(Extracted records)
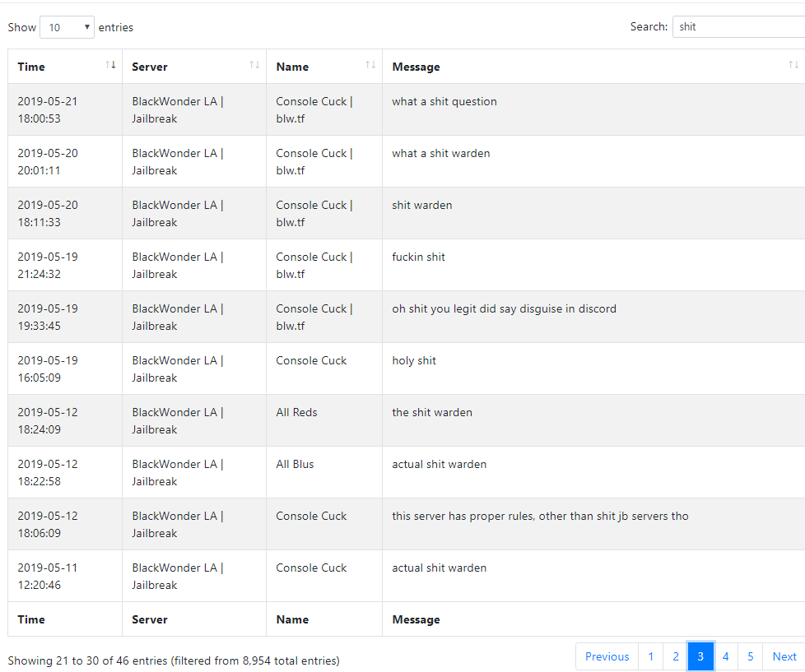Click the 'holy shit' message cell
The image size is (805, 672).
[593, 368]
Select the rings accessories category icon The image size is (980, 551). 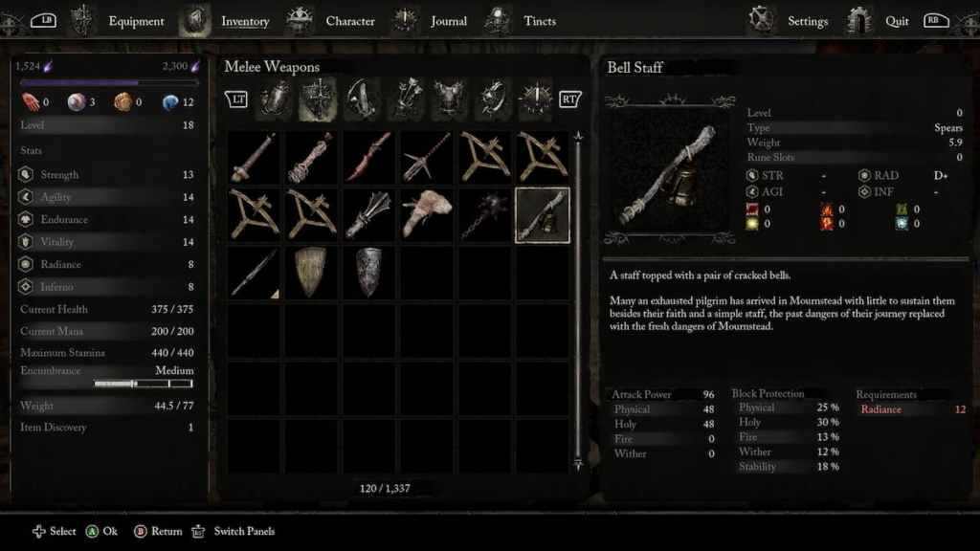(493, 99)
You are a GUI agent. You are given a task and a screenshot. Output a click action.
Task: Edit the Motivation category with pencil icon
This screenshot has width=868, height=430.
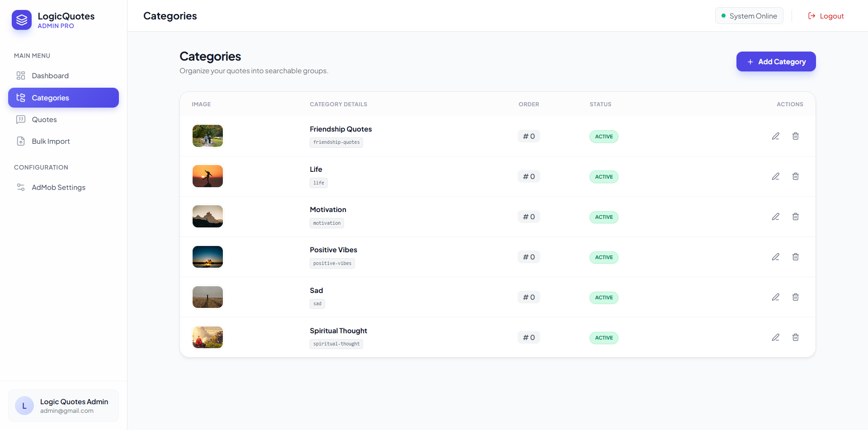pos(775,217)
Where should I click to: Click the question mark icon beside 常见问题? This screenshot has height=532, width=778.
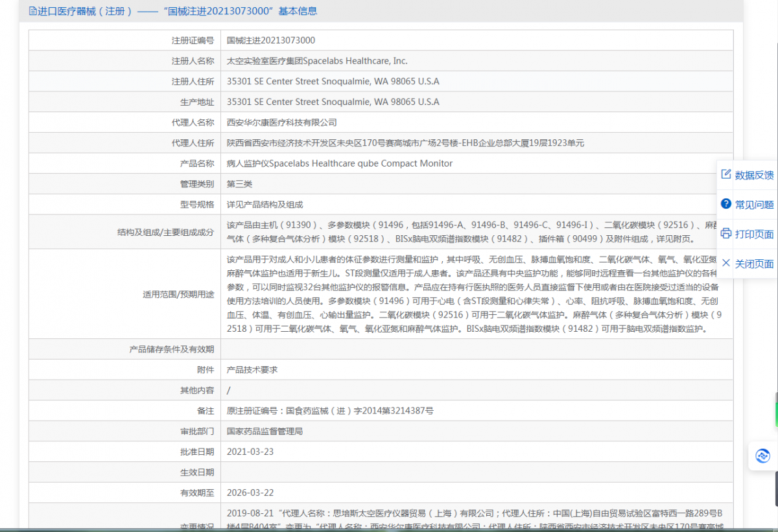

BRIEF:
The copy must start at the line containing "You are a GUI" and end at the last line of the data, matching each line exactly. It must hold no pictures.

FINAL ANSWER:
You are a GUI agent. You are given a task and a screenshot. Output a click action.
Task: Edit the Motivation category with pencil icon
This screenshot has width=868, height=430.
pos(775,217)
Where should I click to: Click the question mark icon beside 常见问题? This screenshot has height=532, width=778.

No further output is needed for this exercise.